* [DATA FOR THIS EXERCISE]
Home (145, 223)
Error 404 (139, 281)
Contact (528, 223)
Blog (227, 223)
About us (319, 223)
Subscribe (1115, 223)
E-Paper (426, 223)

...

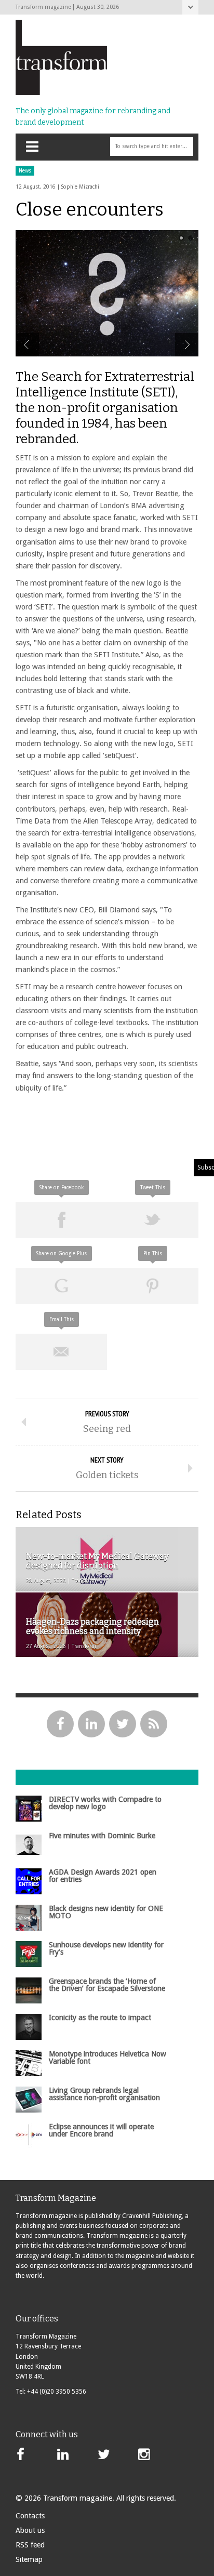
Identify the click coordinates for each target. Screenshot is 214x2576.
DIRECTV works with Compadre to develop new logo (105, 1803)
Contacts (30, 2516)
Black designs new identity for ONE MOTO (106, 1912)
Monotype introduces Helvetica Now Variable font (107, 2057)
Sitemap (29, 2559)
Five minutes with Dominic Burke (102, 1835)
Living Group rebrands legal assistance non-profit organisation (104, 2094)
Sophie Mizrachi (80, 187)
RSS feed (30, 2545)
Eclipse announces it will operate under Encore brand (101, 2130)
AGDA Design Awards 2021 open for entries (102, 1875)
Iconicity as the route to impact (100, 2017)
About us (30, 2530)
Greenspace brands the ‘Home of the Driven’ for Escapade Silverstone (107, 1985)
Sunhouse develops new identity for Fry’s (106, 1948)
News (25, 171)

* [AIM OF THE TASK] Only the lines above from the line containing "Home (145, 223)" through the line containing "E-Paper (426, 223)" should be retyped, exactly and with both ends included.

* [EXERCISE SOLUTION]
Home (145, 223)
Error 404 (139, 281)
Contact (528, 223)
Blog (227, 223)
About us (319, 223)
Subscribe (1115, 223)
E-Paper (426, 223)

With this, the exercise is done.